Свесив голову, он долго повторял:

– Да-с, да-с… Вот оно как! Рим… Хи-хи. А я-то думал…

– Что вы думали?

– Ничего, ничего. Городок-с… Городочек-с! Хи-хи. Мы пробовали рассеять его огорчение.

– Он, правда, немножко староват… Но зато…

– Да, да… Староват. Но зато он и скучноват. Он и грязноват. Он и жуликоват. Хи-хи!

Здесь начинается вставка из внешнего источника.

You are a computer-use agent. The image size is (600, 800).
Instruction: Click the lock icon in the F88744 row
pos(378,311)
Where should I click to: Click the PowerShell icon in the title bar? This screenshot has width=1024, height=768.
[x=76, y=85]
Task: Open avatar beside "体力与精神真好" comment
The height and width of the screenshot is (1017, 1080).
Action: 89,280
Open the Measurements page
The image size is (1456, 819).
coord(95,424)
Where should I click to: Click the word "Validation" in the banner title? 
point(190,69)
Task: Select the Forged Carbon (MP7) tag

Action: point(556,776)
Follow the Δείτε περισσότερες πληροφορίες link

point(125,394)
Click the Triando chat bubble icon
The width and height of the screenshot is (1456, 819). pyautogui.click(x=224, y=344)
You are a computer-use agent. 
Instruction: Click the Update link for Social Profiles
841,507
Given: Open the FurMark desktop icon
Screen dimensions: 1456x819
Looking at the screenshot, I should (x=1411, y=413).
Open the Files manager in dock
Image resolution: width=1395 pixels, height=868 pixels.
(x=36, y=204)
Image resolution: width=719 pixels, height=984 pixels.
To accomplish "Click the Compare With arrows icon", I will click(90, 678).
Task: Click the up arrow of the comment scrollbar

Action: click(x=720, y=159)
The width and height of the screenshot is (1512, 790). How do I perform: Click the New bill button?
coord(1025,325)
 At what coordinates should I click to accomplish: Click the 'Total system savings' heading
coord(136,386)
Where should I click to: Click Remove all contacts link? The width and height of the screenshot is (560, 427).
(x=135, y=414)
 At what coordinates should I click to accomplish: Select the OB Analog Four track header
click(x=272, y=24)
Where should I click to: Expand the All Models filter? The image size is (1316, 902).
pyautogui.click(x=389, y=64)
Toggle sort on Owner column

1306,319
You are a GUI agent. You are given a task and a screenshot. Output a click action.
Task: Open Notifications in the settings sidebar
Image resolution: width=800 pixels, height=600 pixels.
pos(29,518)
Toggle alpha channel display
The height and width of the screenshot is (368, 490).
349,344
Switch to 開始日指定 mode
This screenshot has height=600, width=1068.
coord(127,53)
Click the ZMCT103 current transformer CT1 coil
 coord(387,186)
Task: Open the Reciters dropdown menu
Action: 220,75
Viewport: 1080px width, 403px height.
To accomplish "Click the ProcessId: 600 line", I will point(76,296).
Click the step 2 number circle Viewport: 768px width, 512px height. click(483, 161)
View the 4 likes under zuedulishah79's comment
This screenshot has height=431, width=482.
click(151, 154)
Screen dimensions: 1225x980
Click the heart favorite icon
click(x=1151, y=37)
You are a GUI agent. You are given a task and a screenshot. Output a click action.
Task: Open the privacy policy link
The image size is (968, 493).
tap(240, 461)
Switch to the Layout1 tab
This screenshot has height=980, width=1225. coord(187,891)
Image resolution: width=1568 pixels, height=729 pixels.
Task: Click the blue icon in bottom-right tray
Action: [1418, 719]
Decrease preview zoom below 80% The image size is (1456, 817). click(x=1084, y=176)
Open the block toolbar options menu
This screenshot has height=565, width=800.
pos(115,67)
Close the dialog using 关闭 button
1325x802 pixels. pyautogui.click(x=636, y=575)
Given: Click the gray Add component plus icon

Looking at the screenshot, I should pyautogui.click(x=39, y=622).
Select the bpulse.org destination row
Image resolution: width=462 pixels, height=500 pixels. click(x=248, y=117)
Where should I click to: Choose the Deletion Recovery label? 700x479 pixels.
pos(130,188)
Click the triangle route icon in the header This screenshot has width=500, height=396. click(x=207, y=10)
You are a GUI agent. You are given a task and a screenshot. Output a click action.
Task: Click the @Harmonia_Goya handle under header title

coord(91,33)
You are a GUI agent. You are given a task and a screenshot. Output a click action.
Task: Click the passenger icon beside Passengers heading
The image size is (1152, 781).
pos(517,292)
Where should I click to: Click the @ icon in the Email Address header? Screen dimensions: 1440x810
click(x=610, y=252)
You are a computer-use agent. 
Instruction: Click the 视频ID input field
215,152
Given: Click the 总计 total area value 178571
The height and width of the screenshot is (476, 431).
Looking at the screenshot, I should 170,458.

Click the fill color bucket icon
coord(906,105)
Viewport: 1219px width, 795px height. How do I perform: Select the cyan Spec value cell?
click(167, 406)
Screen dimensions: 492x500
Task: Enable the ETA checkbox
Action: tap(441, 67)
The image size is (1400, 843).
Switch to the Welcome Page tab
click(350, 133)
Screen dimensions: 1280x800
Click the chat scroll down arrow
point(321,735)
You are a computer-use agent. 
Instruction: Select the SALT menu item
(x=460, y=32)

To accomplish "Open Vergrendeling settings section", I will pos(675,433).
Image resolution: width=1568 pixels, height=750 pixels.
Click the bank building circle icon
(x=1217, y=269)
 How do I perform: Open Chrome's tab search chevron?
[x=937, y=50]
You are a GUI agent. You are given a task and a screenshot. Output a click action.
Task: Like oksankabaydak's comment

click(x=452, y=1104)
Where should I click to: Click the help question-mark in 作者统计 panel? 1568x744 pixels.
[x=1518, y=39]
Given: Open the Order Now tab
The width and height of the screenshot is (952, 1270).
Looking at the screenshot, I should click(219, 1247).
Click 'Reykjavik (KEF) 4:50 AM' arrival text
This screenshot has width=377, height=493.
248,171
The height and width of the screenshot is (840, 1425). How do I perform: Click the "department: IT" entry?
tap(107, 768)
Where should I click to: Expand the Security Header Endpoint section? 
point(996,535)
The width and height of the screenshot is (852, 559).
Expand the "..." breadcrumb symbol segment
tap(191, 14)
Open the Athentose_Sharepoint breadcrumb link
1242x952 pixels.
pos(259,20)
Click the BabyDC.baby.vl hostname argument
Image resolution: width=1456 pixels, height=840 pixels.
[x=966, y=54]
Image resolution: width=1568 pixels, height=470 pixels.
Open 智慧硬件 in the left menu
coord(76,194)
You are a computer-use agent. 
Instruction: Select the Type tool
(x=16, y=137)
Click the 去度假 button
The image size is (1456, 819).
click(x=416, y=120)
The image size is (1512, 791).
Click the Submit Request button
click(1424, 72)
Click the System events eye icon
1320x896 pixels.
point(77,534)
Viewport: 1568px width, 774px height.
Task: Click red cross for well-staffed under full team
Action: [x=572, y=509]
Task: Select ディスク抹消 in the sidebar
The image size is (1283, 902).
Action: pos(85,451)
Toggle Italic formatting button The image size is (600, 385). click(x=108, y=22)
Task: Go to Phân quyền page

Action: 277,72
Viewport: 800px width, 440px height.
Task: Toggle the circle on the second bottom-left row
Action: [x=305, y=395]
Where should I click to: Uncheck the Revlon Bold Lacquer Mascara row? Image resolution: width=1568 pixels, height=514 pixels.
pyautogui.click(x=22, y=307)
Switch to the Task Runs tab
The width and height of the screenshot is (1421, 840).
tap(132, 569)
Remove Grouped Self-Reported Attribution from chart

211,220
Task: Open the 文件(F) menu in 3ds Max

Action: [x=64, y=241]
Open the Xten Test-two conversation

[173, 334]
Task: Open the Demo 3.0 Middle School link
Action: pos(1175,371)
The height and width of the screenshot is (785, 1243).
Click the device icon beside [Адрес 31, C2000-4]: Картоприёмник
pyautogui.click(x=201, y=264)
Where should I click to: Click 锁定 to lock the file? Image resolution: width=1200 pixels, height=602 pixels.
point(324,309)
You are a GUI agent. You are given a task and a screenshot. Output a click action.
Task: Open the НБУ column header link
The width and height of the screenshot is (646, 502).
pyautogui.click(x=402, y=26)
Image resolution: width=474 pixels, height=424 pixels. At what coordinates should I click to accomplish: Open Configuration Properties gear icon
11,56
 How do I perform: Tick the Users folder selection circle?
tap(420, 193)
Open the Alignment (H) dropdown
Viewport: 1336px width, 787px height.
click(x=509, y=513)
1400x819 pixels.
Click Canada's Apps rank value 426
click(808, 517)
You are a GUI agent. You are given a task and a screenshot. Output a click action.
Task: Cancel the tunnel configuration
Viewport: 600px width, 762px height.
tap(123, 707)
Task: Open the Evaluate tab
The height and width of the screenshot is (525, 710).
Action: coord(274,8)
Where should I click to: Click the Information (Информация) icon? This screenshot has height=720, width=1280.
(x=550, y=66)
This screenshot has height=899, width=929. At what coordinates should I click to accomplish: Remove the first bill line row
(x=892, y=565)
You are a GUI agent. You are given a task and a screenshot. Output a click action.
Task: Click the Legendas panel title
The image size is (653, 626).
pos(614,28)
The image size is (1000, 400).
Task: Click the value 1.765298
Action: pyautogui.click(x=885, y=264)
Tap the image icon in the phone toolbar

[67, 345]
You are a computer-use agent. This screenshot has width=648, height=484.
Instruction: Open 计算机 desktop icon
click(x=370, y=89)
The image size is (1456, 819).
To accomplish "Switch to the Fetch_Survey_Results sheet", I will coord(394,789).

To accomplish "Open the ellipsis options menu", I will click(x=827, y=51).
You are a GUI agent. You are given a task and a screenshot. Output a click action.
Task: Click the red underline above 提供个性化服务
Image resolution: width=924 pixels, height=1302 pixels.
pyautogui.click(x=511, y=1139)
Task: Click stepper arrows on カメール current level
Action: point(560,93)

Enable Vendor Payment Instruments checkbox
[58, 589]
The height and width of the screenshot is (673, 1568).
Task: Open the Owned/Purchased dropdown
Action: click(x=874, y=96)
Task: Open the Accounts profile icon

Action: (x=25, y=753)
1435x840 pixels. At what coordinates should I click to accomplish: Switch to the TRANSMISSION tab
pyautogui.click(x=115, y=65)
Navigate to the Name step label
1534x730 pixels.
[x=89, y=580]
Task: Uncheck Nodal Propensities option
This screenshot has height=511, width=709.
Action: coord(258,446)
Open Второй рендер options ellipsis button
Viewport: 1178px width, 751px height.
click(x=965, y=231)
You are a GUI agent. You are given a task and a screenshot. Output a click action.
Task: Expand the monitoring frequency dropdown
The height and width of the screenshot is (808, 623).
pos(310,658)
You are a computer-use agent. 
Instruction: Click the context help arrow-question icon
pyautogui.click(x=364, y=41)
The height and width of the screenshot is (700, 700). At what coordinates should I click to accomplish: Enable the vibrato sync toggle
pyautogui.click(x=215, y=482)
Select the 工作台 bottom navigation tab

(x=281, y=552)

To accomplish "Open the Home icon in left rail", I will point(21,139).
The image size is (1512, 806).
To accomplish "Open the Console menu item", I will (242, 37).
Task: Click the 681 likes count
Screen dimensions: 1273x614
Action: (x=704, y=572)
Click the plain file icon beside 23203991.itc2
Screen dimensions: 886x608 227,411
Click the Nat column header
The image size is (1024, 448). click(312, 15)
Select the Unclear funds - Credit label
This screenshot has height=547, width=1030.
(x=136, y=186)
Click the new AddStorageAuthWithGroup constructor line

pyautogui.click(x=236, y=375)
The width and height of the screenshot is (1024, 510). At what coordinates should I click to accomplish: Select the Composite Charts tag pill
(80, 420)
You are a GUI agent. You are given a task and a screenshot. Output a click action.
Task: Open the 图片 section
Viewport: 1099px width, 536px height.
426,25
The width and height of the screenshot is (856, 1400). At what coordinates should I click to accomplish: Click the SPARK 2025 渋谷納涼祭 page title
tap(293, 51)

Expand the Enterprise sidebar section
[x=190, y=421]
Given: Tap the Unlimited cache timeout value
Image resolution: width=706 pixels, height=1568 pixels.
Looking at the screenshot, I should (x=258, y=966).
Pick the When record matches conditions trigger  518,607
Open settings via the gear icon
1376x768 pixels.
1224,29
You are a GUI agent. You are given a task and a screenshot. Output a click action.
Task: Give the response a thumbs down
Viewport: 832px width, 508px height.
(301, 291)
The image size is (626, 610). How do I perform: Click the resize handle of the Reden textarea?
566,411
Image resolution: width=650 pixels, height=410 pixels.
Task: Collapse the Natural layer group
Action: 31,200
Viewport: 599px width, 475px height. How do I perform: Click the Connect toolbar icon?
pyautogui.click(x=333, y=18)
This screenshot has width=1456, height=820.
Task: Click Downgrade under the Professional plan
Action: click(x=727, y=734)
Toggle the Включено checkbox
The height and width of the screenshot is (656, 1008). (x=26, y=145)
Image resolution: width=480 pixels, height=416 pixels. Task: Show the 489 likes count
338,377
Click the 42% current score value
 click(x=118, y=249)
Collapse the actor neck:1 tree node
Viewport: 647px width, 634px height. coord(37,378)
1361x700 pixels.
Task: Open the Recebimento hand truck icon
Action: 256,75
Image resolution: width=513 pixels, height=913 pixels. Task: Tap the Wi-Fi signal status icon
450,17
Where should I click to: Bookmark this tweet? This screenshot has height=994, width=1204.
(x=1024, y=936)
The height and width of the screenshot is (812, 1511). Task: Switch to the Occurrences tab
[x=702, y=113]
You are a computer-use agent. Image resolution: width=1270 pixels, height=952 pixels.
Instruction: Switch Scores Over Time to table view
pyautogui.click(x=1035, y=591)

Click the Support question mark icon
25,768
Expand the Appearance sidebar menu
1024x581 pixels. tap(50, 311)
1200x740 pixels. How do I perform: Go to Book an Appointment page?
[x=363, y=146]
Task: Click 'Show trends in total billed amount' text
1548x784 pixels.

В этом смысле я резко разошелся с Сандерсом. Рим покорил мое сердце. Я не мог думать без умиления о том, что каждому встречному камню, каждому обломку колонны – две, три тысячи лет от роду. Тысячелетние памятники стояли скромно на всех углах, в количестве, превышающем фонарные столбы в любом губернском городе.

А всякая вещь, насчитывавшая пятьсот, шестьсот лет, не ставилась ни во что, как девчонка, замешавшаяся в торжественную процессию взрослых.

Я долго бродил с гидом по Форуму, среди печальных обломков старины, и в ушах моих звенели диковинные цифры:

– Две тысячи лет, две с половиной! Около трех тысяч лет…

Когда мы брели усталые по сонным от жары улицам, я остановился около мраморного, позеленевшего от воды и лет фонтана и сказал:

– О! Вот тоже штучка. Я думаю, не из новых.

Гид пожал плечами, сплюнул в струю воды и возразил:

– Дрянь! Всего-то восемьсот лет.

На углу меня заинтересовала чья-то бронзовая статуя.

– Господин, – сказал гид, – если мы будем останавливаться около таких пустяков – у нас не хватит недели.